I was born in 1982 and was critically ill at birth. I was kept at the maternity hospital (to be fair I was born in a big London maternity hospital so they probably had the NICU there) for a week until my mum was recovered and then I was transferred to the children’s hospital. There was a parents room on the ward for parents mums to sleep in on camp beds. However, I remember several children throughout my childhood stays in hospital who had no visitors and I remember thinking as a child how sad the child must have been.

charlieinthehaystack · 27/10/2024 14:14

years ago my mum told me that parents were only allowed two one hour slots a week to visit a sick child, the thought of this sounds awful. the poor kids must have thought that they had been abandoned
when my daughter was ill about 30 years ago when my daughter was ill I was allowed to be with her and then at night i had a room to myself to sleep in. that hospital is demolished now and a new one built so not sure where parents sleep now but I know when my grandson was ill my step daughter stayed with him from admittance to discharge

CrazylazyJane · 27/10/2024 19:44

I think when children today go into a children’s hospital, a lot are now serviced by a Ronald McDonald House, which allows parents to be close to their child overnight and ‘on call’ if their child’s situation changes overnight.

Clawdy · 28/10/2024 08:03

My friend went to hospital for a tonsillectomy when she was six, and the wards were so full she was put on an adults ward! Her parents couldn't make visiting hour on her first day. She was quietly sobbing into her pillow and a nurse shook her shoulder and said "Stop that silly crying! " ( This was the 1950s, mind you!)

UndertheCedartree · 28/10/2024 08:32

Clawdy · 28/10/2024 08:03

My friend went to hospital for a tonsillectomy when she was six, and the wards were so full she was put on an adults ward! Her parents couldn't make visiting hour on her first day. She was quietly sobbing into her pillow and a nurse shook her shoulder and said "Stop that silly crying! " ( This was the 1950s, mind you!)

Poor little thing.

OP posts:
NameChangeChildhoodIllness · 14/11/2024 10:17

@UndertheCedartree just thought of you as Woman's Hour right now on Radio 4 is discussing staying with premature and very sick babies. I'm not listening to all of it as it brings up some issues for me around my initial trauma as a poorly baby in an incubator that then led to PTSD after my DS's birth.

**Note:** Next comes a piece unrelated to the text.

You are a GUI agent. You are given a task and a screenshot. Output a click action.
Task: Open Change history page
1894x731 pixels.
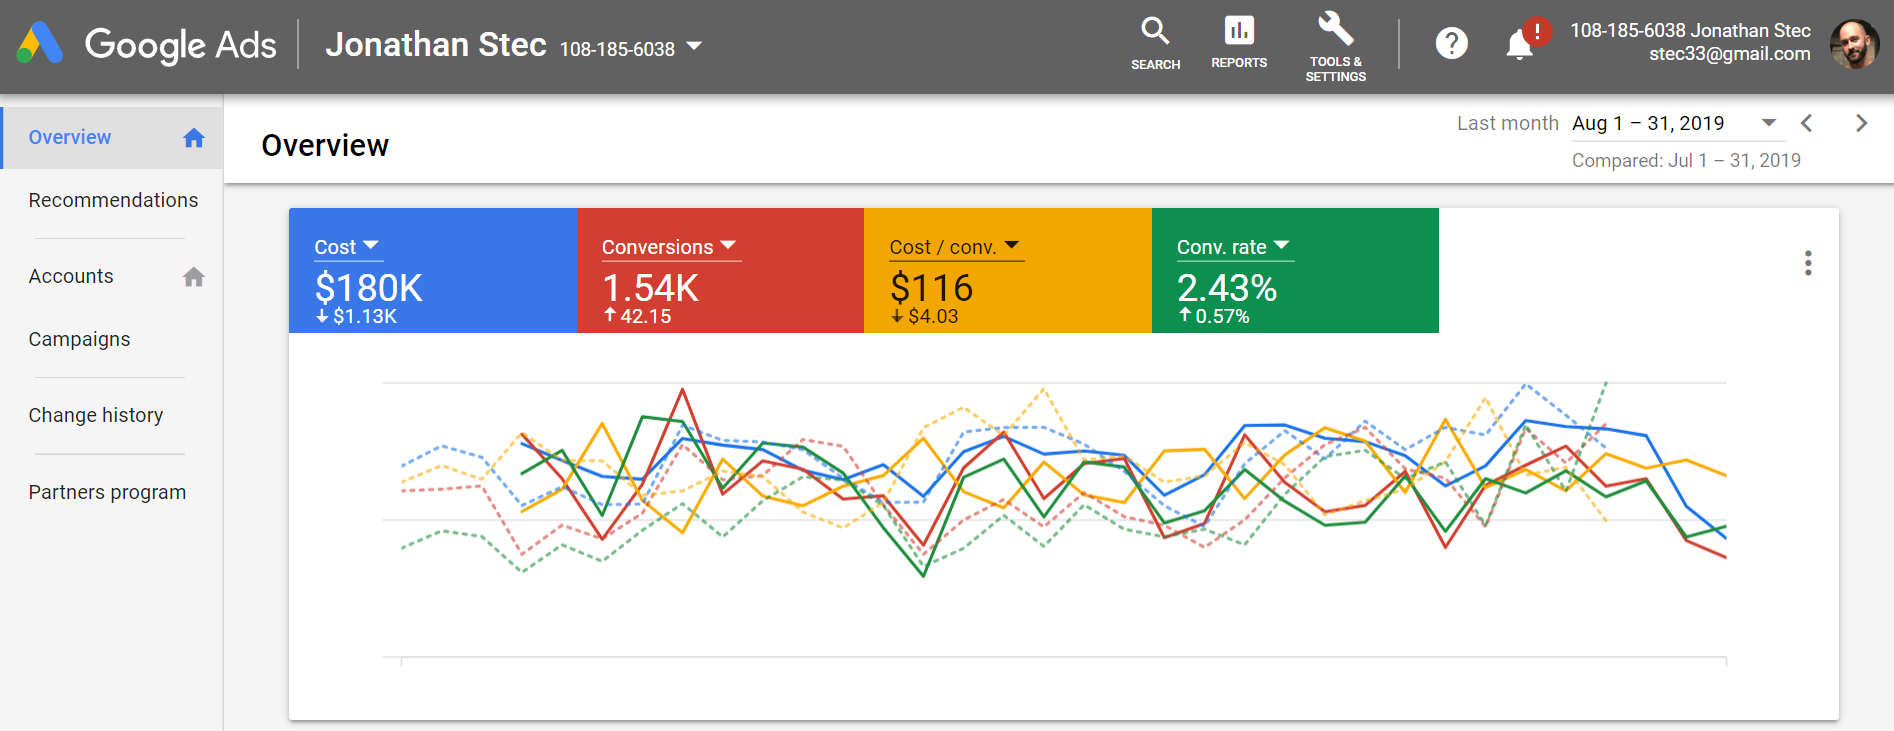coord(96,415)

PS I don't know how to private message but you're still welcome to if you'd like to.

gabsdot · 14/11/2024 10:30

I had a small surgery when I was 7, I was in hospital for one day. my dad dropped me in in the morning and collected me in the evening, I was alone all day. The nurses were so kind to me and looked after me very well. This was the 70s.
I think now nurses have no time for anything other than medical care.

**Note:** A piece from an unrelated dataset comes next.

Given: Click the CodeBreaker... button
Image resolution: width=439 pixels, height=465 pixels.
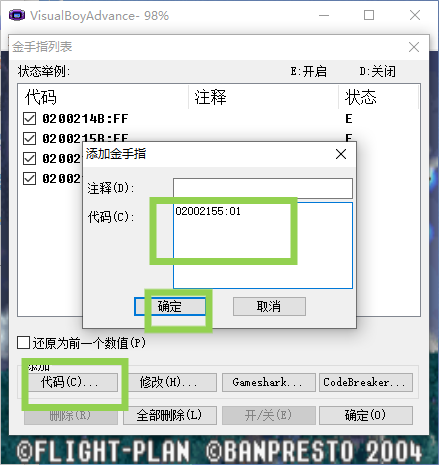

CrazylazyJane · 14/11/2024 17:54

gabsdot · 14/11/2024 10:30

I had a small surgery when I was 7, I was in hospital for one day. my dad dropped me in in the morning and collected me in the evening, I was alone all day. The nurses were so kind to me and looked after me very well. This was the 70s.
I think now nurses have no time for anything other than medical care.

I agree. I was in hospital a lot in the 80s and 90s and most of the nurses were so kind and would sit with you for a minutes or two after they’d done their obs and chat.